We’re in an interesting place in mobile media design for museums.  Technological issues and market penetration are finally getting to the point where we can design experiences that will reach broad segments of our audiences and deliver experiences and foster interactions that would be unthinkable in any other medium. Over the past year, tremendous efforts have been made to establish a level playing field in terms of open standards, led by Rob Stein (another person you should follow @rjstein) at the Indianapolis Museum of Art, and others.  The TourML standard currently being developed offers us the promise of not only being able to get out from under the old model of designing content for specific platforms or proprietary systems, but of being able to share open content across applications and even across institutions. Heady stuff!

To generate some thinking around this, a group of us will be running a workshop at Museums and the Web 2011 in Philadelphia, called More Than Tours: radical opportunities in mobile content design and social media.  You should totally sign up! It’ll be great.  Our current lineup includes Nancy Proctor, Sandy Goldberg, Koven Smith, Halsey Burgund, Dave Schaller, and Kate Haley Goldman. If I weren’t going to be helping run it, I’d certainly attend! Here’s the blurb:

Workshop

New mobile and social media platforms have hugely expanded the ways in which museums can interact with their audiences – and even with each other! Nonetheless, museum mobile experiences still tend not to stray far from the traditional audio tour in experience and content design. This workshop is designed to get us thinking “outside the audio tour box” to devise radical new approaches to mobile experiences for museum audiences.

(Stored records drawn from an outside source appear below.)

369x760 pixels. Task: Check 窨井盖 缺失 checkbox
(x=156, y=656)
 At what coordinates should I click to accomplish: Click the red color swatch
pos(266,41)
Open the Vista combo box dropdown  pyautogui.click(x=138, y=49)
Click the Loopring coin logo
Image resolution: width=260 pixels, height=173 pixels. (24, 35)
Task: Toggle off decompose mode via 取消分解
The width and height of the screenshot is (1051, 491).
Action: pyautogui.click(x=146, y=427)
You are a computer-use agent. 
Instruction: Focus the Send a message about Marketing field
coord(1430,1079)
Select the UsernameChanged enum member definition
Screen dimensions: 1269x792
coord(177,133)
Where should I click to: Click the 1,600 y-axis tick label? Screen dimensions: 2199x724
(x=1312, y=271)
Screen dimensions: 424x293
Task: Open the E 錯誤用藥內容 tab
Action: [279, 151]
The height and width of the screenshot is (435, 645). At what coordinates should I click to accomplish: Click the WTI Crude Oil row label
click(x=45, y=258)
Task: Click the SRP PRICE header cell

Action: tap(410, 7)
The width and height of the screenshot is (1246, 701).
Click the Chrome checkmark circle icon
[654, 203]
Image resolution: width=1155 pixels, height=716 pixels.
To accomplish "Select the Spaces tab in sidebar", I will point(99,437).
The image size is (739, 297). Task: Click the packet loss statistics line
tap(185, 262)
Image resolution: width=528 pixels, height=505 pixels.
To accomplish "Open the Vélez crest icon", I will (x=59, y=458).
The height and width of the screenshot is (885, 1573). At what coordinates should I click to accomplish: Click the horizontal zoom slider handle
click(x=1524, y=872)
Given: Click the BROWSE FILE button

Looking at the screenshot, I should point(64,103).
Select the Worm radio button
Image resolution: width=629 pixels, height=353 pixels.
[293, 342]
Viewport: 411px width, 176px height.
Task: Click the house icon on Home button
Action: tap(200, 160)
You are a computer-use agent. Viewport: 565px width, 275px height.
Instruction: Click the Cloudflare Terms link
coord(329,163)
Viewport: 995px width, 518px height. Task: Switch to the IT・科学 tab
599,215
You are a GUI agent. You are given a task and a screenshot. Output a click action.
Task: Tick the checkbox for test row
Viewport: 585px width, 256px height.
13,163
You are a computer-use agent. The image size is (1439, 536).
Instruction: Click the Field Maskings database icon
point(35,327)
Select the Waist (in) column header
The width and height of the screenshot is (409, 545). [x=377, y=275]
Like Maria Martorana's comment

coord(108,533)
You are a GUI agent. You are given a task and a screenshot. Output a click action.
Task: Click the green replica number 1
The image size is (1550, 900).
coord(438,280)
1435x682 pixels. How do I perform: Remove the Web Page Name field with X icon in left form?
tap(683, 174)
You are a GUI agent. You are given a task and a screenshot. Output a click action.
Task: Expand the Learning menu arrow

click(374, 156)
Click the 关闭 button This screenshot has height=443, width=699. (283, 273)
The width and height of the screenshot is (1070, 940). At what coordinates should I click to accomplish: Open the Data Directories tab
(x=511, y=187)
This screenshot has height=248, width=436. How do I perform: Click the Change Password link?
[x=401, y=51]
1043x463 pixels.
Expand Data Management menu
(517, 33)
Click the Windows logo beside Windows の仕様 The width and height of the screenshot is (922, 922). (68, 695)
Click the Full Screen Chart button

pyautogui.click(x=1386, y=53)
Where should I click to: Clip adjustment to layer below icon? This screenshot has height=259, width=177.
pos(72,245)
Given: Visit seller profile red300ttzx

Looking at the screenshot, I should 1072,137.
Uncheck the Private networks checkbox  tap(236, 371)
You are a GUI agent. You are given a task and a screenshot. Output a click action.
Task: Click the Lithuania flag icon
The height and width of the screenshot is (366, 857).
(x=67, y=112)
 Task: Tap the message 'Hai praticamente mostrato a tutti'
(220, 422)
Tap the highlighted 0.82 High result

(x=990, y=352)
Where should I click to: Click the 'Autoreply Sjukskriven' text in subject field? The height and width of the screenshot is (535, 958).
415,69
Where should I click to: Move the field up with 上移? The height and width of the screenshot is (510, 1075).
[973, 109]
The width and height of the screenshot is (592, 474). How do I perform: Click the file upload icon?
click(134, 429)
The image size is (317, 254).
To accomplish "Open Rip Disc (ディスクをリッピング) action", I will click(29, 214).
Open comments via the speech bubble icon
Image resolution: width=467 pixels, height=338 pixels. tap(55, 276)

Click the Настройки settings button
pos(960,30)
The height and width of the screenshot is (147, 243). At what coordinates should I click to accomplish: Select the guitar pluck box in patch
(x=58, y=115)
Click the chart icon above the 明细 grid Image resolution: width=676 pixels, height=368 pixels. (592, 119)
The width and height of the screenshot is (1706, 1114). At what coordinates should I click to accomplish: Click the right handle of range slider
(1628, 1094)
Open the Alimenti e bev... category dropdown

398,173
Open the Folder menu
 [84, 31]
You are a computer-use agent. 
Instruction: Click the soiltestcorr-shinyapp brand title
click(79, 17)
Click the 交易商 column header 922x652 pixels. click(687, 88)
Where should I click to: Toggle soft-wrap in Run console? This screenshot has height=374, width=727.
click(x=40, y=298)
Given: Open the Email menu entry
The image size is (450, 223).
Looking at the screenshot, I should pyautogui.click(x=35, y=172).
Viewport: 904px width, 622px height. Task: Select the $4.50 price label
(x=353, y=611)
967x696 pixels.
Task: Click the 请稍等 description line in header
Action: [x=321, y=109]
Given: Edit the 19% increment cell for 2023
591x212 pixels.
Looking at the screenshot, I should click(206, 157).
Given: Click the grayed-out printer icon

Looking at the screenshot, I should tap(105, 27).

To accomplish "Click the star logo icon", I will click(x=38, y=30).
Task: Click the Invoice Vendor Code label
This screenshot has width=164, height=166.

Led by innovative mobile practitioners and museum experience designers, the workshop will challenge us to transform the relationship with museum audiences by engaging them in doing meaningful, mission-focused work, and being true co-creators of our cultural institutions. We’ll ask how content creation might be shared with audiences and among museums; how new tools like augmented reality and location-based gaming and social media apps can expand the mobile experience beyond the museum’s walls; and what research exists and is still needed to help inform our next generation mobile decisions. Outcomes will include both new paradigms for museum mobile experiences, and concrete solutions for building them.